When I consider the contexts of the life of my grandmother, Marion Margaret Skelton (née Sinclair), I am amazed at the changes she must have experienced.  She was born in 1883, the eldest child of James and Fanny Jane Sinclair in Newcastle Upon Tyne, England.

 Beatrice (1883) of the Tyne General Ferry Company by the Newcastle High Level and Swing Bridges

Beatrice (1883) of the Tyne General Ferry Company by the Newcastle High Level and Swing Bridges

Queen Victoria had been on the Throne since 1938.  Marion died in 1970, in the Kaipara region, about 80 miles north of Auckland, New Zealand – nearly 70 years after Queen Victoria died.

In 1879, horse drawn trams were common in Newcastle streets.

Towards the end of the 19th century, Tyneside was a significant center for the development of electricityJoseph Swan, who later joined with the Edison company, was an important player in the new applications of electricity technologies in Newcastle and internationally.

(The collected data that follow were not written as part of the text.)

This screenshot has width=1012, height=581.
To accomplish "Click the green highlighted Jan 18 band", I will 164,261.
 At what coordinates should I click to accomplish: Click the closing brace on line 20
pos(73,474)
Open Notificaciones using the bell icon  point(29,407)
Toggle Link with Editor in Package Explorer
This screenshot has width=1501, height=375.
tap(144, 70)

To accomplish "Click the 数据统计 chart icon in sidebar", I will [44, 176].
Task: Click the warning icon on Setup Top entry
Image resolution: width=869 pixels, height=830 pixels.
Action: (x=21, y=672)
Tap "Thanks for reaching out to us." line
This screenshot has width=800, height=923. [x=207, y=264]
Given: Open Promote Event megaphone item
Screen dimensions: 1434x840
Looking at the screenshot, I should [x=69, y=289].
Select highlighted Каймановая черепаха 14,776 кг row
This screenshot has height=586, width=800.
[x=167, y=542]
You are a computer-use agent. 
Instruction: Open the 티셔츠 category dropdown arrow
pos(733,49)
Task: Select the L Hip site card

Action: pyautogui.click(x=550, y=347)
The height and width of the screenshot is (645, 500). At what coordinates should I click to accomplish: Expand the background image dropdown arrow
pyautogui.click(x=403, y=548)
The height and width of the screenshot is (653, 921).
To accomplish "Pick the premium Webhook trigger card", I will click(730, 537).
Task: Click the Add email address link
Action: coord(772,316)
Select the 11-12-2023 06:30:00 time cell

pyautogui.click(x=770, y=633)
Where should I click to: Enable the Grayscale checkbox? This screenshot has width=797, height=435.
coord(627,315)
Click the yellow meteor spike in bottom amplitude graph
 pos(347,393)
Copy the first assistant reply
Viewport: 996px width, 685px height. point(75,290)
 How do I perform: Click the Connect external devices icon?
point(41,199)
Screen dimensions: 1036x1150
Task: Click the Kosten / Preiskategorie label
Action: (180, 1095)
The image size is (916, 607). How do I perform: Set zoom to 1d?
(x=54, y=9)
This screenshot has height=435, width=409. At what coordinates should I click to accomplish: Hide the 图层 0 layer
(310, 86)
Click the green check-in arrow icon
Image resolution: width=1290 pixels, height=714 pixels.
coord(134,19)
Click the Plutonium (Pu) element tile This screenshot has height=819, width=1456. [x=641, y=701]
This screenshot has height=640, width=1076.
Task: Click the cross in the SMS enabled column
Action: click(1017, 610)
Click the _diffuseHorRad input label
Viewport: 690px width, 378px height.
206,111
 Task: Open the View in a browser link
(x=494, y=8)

The world was changing. The year before Marion was born, a Newcastle drapers shop became the first shop in the world to be lit by electricity.

Marion’s mother died when she was 5 years old.  This death happened a few hours after Marion’s sister Fanny was born, according to a letter that Marion wrote in 1938.  I have a scan of the letter.  It was sent to me by a  descendant of another of Marion’s siblings who remained in the UK.  In the letter Marion wrote what she knew of her family history.   She named her siblings as William John, James George and Fannie. Marion wrote:

The mother died a few hours after Fannie was born, leaving four little children under 6 years old.

To my generation, it seems strange that she would refer to her mother as “The mother“.  However, this may have been at least partly due to the formalities expected in Victorian times.  I’m told that she always referred to her husband as “Mister Skelton”.  Her son, my father Trevor Noble Skelton, always referred to his mother using the Latin, “Mater” or “The Mater”.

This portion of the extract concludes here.